Applying his new framework in the Philippines, Abelson says that creating alternative sources of income such as sustainable aquaculture and artwork for local people is a key part of the process. Convincing governments to fund the slow, expensive, uncertain process of restoration is another challenge, and Abelson hopes to see more scientific research directed toward developing cheaper, more reliable techniques for renewing degraded habitat.
Although Abelson’s paper is the first to lay out a rationale for protecting damaged habitat as a first step to restoration, conservationists have already been applying some of his principles in a variety of environments.
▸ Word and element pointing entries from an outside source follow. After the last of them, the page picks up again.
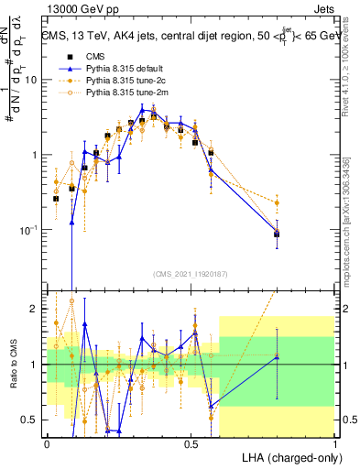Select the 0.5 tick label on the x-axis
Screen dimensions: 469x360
[x=191, y=443]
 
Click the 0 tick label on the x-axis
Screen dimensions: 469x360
[x=47, y=443]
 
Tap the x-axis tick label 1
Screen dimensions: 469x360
[x=335, y=443]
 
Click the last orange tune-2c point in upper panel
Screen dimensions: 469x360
[x=278, y=202]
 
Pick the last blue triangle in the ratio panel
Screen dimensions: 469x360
[x=278, y=357]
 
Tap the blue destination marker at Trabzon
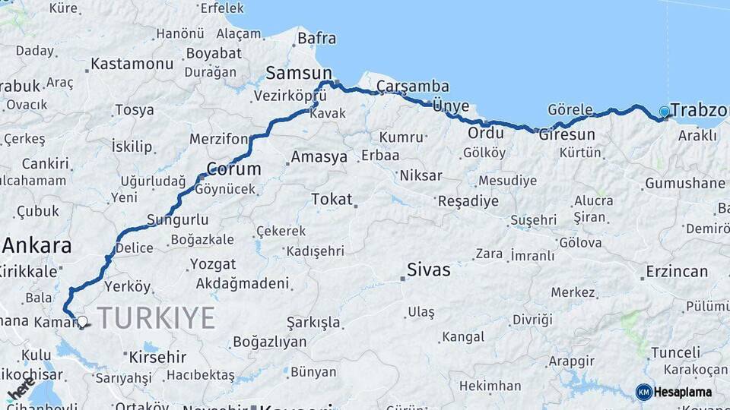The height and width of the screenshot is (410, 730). pos(665,112)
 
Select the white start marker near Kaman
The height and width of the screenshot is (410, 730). pos(82,321)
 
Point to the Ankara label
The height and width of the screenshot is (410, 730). pos(36,246)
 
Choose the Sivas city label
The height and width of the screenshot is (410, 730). pos(429,270)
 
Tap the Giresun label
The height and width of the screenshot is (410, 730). pos(567,135)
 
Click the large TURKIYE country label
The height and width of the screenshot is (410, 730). pos(156,318)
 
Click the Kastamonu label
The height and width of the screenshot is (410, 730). pos(132,64)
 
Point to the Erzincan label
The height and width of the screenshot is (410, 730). pos(677,271)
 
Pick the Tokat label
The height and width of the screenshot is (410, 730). pos(332,199)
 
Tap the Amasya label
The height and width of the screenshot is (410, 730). pos(319,157)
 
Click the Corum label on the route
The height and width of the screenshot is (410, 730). pos(234,169)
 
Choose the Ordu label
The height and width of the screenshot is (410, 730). pos(485,133)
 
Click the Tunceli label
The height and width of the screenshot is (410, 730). pos(675,353)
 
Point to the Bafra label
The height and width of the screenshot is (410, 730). pos(317,37)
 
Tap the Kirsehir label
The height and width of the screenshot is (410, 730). pos(157,356)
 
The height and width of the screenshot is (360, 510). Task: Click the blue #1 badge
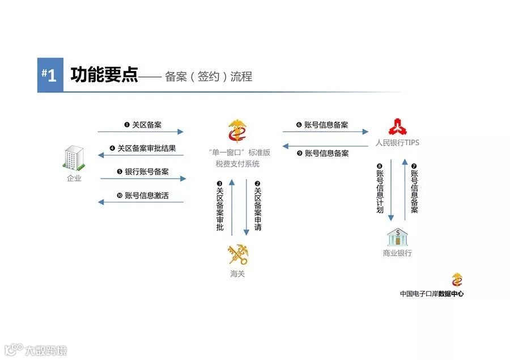pos(50,75)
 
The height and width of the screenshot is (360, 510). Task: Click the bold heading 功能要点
pos(104,74)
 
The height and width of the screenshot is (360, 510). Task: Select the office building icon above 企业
pos(74,158)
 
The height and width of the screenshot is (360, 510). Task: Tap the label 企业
pos(74,178)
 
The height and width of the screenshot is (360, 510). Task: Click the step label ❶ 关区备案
pos(143,125)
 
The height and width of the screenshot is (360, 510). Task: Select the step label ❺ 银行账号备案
pos(143,172)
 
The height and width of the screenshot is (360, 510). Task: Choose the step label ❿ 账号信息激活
pos(143,195)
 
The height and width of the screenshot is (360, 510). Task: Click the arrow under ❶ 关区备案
pos(141,132)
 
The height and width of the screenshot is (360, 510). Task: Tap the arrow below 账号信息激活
pos(141,202)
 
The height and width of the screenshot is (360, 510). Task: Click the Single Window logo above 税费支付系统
pos(237,131)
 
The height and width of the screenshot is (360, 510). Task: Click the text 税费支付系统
pos(237,164)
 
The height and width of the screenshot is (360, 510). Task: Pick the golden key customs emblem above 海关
pos(238,254)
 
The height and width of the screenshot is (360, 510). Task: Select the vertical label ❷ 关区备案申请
pos(258,206)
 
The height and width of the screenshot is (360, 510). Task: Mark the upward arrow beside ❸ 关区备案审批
pos(232,207)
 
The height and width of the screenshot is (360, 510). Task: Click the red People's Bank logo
pos(397,127)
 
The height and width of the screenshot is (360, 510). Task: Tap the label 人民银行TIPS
pos(397,142)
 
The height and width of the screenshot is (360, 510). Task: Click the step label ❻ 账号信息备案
pos(322,125)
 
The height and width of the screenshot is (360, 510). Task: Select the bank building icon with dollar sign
pos(397,237)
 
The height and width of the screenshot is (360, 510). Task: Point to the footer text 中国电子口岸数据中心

For example, in the late 1980s Texas’s Big Bend National Park accepted the donation of almost 70,000 acres (30,000 hectares) of ranch land, which became part of the park through an act of Congress. Since then, the park’s land managers have been working to reverse erosion and loss of vegetation in the area and return the arid grassland ecosystem to a functioning state.
“Idealizing a distant wilderness too often means not idealizing the environment in which we actually live, the landscape that for better or worse we call home,” wrote environmental historian William Cronon in his 1995 essay “The Trouble With Wilderness.” As the world continues to change and perfect wilderness becomes harder and harder to find, we can’t afford to overlook the value of worn-out pieces of habitat for efforts to sustain disappearing ecosystems.